Languages are good for you....so says Sophie Hardach in her book of that title.

How do children going up in multilingual societies differentiate between the tongues?  They use prosody.

Prosody is the sound, rhythm, intonation and song that is shared by languages.  Apparently if English people put on an exaggerated french accent rather that the tradition tortured affair, French people actually get that it is french, and don't say 'is that English?'

Most counties, now, and across time, have been multilingual.  Hardach is very interested in Sumerian, which was taught until AD 100 as an intellectual language, but as Latin is today.  She notes that their are words that many have come from Sumerian into Arkkadian, and on into Aramaic, and Hebrew.  

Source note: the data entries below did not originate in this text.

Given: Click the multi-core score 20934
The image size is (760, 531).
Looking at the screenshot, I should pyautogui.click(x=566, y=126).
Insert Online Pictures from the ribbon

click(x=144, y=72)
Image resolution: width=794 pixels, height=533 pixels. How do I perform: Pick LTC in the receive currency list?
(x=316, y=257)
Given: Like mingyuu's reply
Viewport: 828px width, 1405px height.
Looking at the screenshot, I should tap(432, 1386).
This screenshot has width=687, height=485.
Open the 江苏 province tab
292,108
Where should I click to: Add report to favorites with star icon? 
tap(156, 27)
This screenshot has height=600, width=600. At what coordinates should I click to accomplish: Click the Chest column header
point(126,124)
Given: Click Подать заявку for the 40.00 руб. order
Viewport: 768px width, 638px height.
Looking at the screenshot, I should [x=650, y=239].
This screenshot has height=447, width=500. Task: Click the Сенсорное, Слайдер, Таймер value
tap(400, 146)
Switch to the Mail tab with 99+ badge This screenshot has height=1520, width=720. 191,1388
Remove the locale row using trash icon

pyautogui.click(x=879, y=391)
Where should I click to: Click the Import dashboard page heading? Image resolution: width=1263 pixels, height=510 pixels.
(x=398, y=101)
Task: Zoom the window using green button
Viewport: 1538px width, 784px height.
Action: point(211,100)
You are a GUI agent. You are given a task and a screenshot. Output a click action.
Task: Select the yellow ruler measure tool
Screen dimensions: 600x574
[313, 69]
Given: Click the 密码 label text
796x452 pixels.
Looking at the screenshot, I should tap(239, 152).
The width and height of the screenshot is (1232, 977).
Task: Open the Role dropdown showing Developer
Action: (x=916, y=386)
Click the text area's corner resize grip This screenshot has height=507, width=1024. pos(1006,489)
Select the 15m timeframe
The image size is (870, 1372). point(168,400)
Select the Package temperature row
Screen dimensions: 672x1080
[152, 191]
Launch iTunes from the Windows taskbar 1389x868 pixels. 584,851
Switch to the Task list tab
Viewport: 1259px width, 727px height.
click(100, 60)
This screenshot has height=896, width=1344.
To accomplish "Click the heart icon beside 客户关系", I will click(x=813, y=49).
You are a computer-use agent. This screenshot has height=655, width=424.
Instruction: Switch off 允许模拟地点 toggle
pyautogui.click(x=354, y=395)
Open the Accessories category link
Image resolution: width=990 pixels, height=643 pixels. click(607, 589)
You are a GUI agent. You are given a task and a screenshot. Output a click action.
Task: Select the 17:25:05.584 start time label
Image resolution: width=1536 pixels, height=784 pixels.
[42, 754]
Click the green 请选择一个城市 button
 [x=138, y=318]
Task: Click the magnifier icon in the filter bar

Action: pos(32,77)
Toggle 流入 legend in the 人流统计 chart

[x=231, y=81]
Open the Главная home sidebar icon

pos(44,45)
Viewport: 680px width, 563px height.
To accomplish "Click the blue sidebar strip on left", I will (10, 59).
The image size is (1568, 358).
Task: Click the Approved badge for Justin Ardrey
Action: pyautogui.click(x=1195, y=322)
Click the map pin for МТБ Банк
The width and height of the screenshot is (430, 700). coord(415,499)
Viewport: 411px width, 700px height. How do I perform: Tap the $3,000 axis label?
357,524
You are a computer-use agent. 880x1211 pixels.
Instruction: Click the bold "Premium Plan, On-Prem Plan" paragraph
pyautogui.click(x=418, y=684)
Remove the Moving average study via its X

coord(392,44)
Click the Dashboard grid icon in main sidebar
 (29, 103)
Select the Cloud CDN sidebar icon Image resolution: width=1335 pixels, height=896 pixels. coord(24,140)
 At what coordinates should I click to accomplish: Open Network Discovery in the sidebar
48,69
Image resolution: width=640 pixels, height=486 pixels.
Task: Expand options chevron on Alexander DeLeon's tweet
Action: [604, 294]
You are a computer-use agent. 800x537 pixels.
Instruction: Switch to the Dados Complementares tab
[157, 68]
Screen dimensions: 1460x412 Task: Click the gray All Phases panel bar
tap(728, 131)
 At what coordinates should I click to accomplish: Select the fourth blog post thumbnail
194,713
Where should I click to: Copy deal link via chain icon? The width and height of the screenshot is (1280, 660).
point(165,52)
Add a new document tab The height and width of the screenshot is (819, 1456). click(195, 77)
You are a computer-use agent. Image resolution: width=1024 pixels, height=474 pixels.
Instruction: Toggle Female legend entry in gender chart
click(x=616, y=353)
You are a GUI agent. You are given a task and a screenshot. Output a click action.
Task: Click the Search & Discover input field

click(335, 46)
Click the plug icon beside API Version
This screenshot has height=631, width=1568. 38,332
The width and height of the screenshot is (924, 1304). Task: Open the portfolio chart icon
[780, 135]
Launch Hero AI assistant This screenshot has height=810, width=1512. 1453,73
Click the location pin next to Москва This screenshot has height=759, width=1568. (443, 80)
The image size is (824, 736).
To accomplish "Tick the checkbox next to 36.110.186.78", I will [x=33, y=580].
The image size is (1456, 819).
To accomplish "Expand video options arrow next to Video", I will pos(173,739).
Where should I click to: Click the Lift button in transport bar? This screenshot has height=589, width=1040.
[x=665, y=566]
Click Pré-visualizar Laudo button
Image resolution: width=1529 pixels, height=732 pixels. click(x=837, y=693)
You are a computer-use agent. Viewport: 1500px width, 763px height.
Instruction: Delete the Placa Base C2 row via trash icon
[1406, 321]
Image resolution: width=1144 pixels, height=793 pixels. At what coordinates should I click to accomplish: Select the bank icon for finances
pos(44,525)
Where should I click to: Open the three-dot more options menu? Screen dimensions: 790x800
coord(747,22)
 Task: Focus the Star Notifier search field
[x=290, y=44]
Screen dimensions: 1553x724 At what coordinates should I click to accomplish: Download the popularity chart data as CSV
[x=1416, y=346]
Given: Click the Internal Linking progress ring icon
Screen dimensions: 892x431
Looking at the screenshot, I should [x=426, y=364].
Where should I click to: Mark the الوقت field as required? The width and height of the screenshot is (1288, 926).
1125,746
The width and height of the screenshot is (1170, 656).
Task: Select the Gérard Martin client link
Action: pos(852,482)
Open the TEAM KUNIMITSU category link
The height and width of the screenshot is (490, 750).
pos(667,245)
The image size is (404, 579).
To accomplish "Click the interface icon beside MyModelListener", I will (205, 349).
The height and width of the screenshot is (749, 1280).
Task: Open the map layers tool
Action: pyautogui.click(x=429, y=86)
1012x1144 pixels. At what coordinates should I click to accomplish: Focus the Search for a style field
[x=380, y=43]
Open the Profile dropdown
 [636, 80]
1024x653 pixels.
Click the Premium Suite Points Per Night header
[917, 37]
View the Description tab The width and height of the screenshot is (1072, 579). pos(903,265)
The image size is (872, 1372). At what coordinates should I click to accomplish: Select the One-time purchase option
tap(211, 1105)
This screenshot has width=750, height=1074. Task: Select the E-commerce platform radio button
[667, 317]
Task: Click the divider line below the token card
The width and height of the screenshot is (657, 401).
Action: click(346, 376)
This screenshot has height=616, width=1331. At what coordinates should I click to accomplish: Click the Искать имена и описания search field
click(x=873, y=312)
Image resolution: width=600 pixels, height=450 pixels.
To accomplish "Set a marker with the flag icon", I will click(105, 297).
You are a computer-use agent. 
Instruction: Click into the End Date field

Apparently King Nebuchadnezzar's name is derived from Sumerian (Nebu- protector) and Arkkadian (kudurri-usur- of the eldest son).   

The word she is most interested in the word Cumin, which she traces back to it's Sumerian origin.

Hardach also celebrates the great wealth of  preserved rubbish in Jewish synagogues over many years.  These repositories, (called the Genizah) were developed to collect any bit of written material that might include the sacred word G_D.  The repositories were designed to periodically 'bury' the material in order to preserve the dignity of G_D's name.  Many synagogues did not have much land available for these burials, and their stashes of rubbish became great over time.  Also over time, the bits of paper slowly became increasingly valuable to historian.  Eventually the synagogue in Alexandria agreed to hand over it's complete collection to Cambridge University for researches to get to work.   The research discovered than many words preserved were in different languages.  Hardach notes that spells and incantations are often in strange languages.  The mystery associated with other peoples languages also meant that the risk of offending G_D was minimised by putting any suspect paper in the Genizah pile.